--- Source data ---

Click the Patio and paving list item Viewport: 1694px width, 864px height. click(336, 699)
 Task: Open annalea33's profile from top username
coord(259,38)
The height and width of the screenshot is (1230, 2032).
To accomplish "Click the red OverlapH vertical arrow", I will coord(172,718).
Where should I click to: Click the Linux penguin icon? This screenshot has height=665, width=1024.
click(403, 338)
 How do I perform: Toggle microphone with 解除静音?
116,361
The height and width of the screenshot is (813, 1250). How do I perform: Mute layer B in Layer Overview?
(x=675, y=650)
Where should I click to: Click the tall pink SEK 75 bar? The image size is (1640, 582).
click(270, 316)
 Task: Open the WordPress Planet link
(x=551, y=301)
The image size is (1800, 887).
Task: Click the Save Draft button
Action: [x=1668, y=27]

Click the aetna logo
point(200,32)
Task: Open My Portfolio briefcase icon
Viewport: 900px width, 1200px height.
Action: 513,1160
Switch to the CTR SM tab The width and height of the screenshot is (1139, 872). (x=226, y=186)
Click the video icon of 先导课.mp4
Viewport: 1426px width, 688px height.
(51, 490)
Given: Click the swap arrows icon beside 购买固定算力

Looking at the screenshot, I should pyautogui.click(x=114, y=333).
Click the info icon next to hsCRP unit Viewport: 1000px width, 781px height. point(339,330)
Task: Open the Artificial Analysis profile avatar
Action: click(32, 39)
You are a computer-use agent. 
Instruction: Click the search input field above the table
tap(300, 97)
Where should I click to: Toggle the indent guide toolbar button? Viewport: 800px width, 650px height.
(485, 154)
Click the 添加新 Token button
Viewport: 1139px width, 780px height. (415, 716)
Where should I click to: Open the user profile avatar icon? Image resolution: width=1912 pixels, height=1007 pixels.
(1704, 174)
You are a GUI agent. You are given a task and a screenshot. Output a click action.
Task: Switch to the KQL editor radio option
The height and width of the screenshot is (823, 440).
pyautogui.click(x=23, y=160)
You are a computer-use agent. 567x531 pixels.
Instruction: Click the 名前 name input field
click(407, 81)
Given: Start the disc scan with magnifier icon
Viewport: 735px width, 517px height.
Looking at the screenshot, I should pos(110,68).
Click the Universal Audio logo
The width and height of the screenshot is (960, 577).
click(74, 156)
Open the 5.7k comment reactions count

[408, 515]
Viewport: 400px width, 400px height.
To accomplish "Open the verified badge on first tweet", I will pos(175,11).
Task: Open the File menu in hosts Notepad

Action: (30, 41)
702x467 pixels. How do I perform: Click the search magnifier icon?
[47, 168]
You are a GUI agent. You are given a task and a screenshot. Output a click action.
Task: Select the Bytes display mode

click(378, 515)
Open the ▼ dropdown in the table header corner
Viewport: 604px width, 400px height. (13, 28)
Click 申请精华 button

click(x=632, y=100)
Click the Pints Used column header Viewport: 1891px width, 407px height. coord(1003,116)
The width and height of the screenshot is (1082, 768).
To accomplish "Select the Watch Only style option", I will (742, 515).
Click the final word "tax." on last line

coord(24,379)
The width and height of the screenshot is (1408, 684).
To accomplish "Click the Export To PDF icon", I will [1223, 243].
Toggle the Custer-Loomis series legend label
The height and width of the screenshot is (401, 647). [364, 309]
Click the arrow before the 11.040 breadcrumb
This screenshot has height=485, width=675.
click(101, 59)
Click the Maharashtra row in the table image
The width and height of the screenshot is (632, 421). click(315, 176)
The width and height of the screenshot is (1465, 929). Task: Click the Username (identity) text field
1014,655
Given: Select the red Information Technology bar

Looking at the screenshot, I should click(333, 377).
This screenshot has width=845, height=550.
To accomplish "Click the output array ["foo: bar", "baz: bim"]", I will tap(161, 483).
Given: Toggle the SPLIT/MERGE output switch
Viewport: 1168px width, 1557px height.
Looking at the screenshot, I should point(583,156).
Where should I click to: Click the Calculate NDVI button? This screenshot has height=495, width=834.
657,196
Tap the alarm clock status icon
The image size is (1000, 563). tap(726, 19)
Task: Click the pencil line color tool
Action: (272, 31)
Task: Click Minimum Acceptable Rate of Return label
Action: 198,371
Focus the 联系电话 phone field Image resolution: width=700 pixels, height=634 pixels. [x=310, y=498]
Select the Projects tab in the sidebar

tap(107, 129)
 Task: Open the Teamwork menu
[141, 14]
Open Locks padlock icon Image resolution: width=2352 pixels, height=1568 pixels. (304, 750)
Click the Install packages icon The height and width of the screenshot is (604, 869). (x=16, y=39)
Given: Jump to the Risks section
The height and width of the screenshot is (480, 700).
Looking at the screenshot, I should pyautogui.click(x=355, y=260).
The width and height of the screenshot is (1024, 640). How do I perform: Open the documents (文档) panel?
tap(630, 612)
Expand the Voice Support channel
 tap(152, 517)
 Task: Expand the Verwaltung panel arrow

--- Your assignment ---
Give back exactly the material above from its opening line to the line bearing "Task: Switch to the KQL editor radio option".

--- Task output ---
Click the Patio and paving list item Viewport: 1694px width, 864px height. click(336, 699)
 Task: Open annalea33's profile from top username
coord(259,38)
The height and width of the screenshot is (1230, 2032).
To accomplish "Click the red OverlapH vertical arrow", I will coord(172,718).
Where should I click to: Click the Linux penguin icon? This screenshot has height=665, width=1024.
click(403, 338)
 How do I perform: Toggle microphone with 解除静音?
116,361
The height and width of the screenshot is (813, 1250). How do I perform: Mute layer B in Layer Overview?
(x=675, y=650)
Where should I click to: Click the tall pink SEK 75 bar? The image size is (1640, 582).
click(270, 316)
 Task: Open the WordPress Planet link
(x=551, y=301)
The image size is (1800, 887).
Task: Click the Save Draft button
Action: [x=1668, y=27]

Click the aetna logo
point(200,32)
Task: Open My Portfolio briefcase icon
Viewport: 900px width, 1200px height.
Action: 513,1160
Switch to the CTR SM tab The width and height of the screenshot is (1139, 872). (x=226, y=186)
Click the video icon of 先导课.mp4
Viewport: 1426px width, 688px height.
(51, 490)
Given: Click the swap arrows icon beside 购买固定算力

Looking at the screenshot, I should pyautogui.click(x=114, y=333).
Click the info icon next to hsCRP unit Viewport: 1000px width, 781px height. point(339,330)
Task: Open the Artificial Analysis profile avatar
Action: click(32, 39)
You are a computer-use agent. 
Instruction: Click the search input field above the table
tap(300, 97)
Where should I click to: Toggle the indent guide toolbar button? Viewport: 800px width, 650px height.
(485, 154)
Click the 添加新 Token button
Viewport: 1139px width, 780px height. (415, 716)
Where should I click to: Open the user profile avatar icon? Image resolution: width=1912 pixels, height=1007 pixels.
(1704, 174)
You are a GUI agent. You are given a task and a screenshot. Output a click action.
Task: Switch to the KQL editor radio option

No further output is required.